Disney CEO Bob Iger revealed in an interview yesterday that Apple and Disney could have become one company if Steve Jobs, inventor of the iPhone, iPad and a thousand other things, hadn't fallen ill and then died in 2011.
I think if Steve was still alive we would have merged our businesses. Yes, yes we would have discussed this possibility very seriously
Bob Iger, Disney Chief Executive Officer
Iger has gone a long way on this circumstance and on the relationship with the CEO Apple in a small presentation he made for Vanity Fair in his new book, to be released on September 23, which is called The Ride of A Lifetime: Lessons Learned from 15 Years as CEO of the Walt Disney Company.
Iger was for a long time a great friend of the boss, co-founder of Apple and CEO Jobs, and he wrote about a rather intense period, in which the two absolute giants of entertainment and information technology came to touch each other, indeed they actually ' kiss each other, even if for a moment.
2006, the year of contact
It was 2006, and Disney bought Pixar. A company that would make the fortunes of the house of Mickey Mouse in the years to come, and which could only be directed and managed by a great inventor and visionary: Mr. Steve Jobs CEO of Apple. A year of great vigils and hopes. From the following year, in 2007, Disney would begin to churn out one success after another (from Ratatouille to UP), sanctioning the definitive relaunch. For Apple, well…for Apple, 2007 would have been a year to be summed up in one word: iPhone.
Maybe because he had a nose for the future, but it was precisely in that year of great anticipation that Apple CEO Jobs continually told Iger that the merger of the two companies would be the best thing.

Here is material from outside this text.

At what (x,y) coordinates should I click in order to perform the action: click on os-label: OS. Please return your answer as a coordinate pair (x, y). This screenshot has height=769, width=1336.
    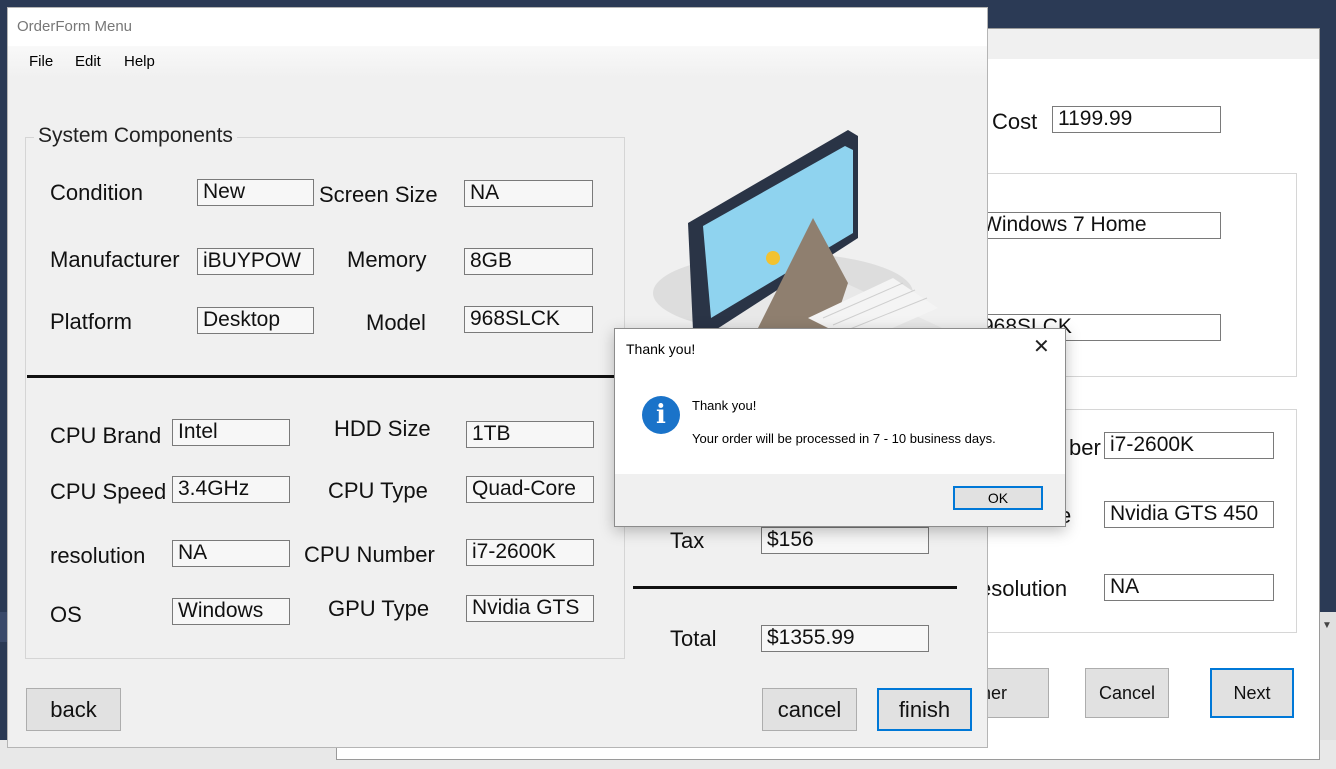
    Looking at the image, I should click on (66, 614).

“[Steve] was certain that Pixar would grow much more with Disney than by remaining independent, and also that Disney would flourish again by acquiring Pixar. And he thought the same about Disney and Apple,” writes Ger.
The history of iTV
Iger worked with Jobs on this idea and others, also already advanced for the time: Disney was the first company to provide content for the newborn iPod Video. On that occasion, Iger spoke to Jobs about his idea of creating an iTunes platform for TV. It would have been called iTv. He would have anticipated Netflix by at least two years, and the Apple and Disney projects (AppleTV and Disney + will only be born now) would have been merged and anticipated by 13 years.

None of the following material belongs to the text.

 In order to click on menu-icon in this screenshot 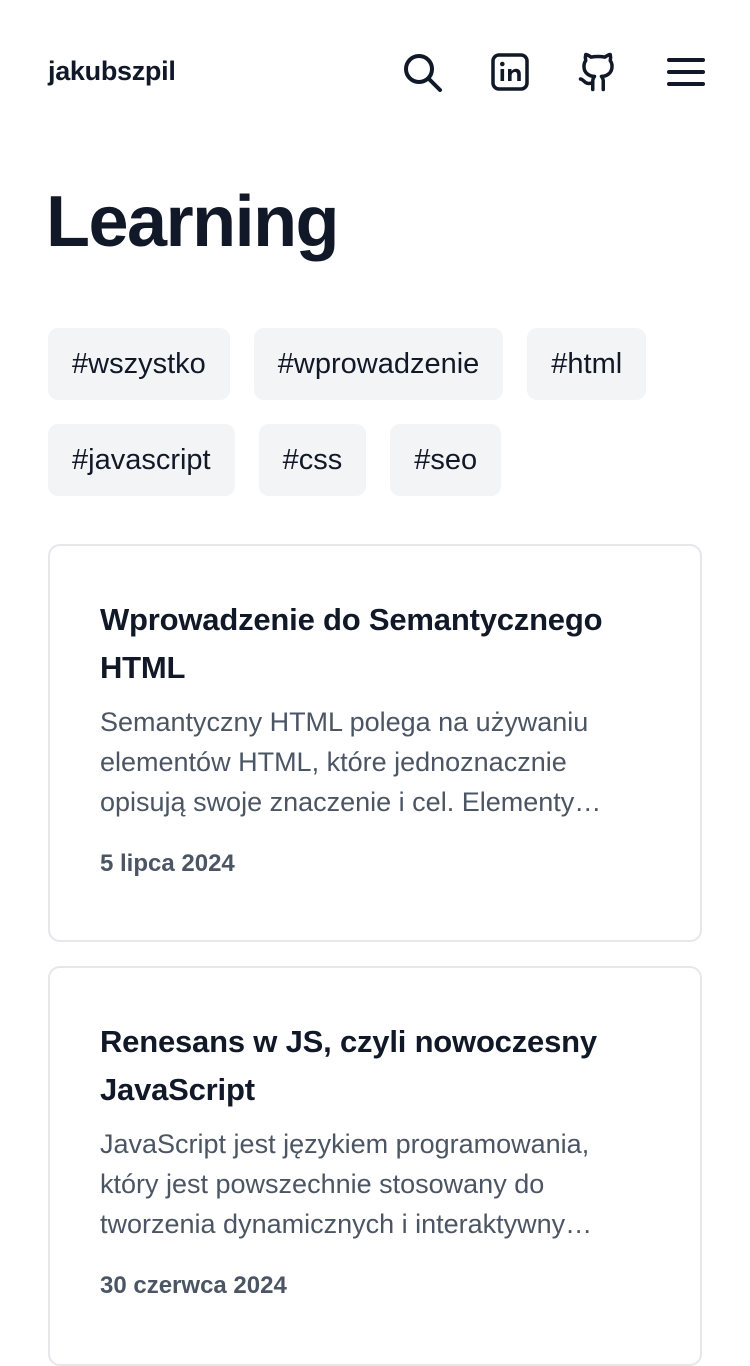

From that almost magical moment to Jobs's illness, the step is short. We all know what Steve Jobs was ill with, what he died of, Steve Jobs' illness has become a collective drama in the technological world. And we also know what happened immediately afterwards. The triumph of the iPhone on the one hand and Disney/Pixar productions on the other cooled the projects, but it was with the death of Steve Jobs in 2011 that the merger plans were completely abandoned.
With Steve Jobs dead everything has changed
We will never know what a giant who brings together Disney and Apple would have made: And the death of Steve Jobs leaves a bad taste in the mouth for a period in which both leaders were in the same boat. Both. Steve Jobs and Bob Iger. How would this union have transformed, for example, the interaction between users in theme parks? Would the strong push for imagination and the fantasy realms born from the mind of another Jobs, the old Walt who died when Steve was 9, also influence the new Apple devices?
Several things would have changed. Steve Jobs's biography is not very comprehensive in this regard, but Iger's is clear. Such a merger would have totally changed the market, and the development of new groups in the fields of technology, entertainment, information technology and animation.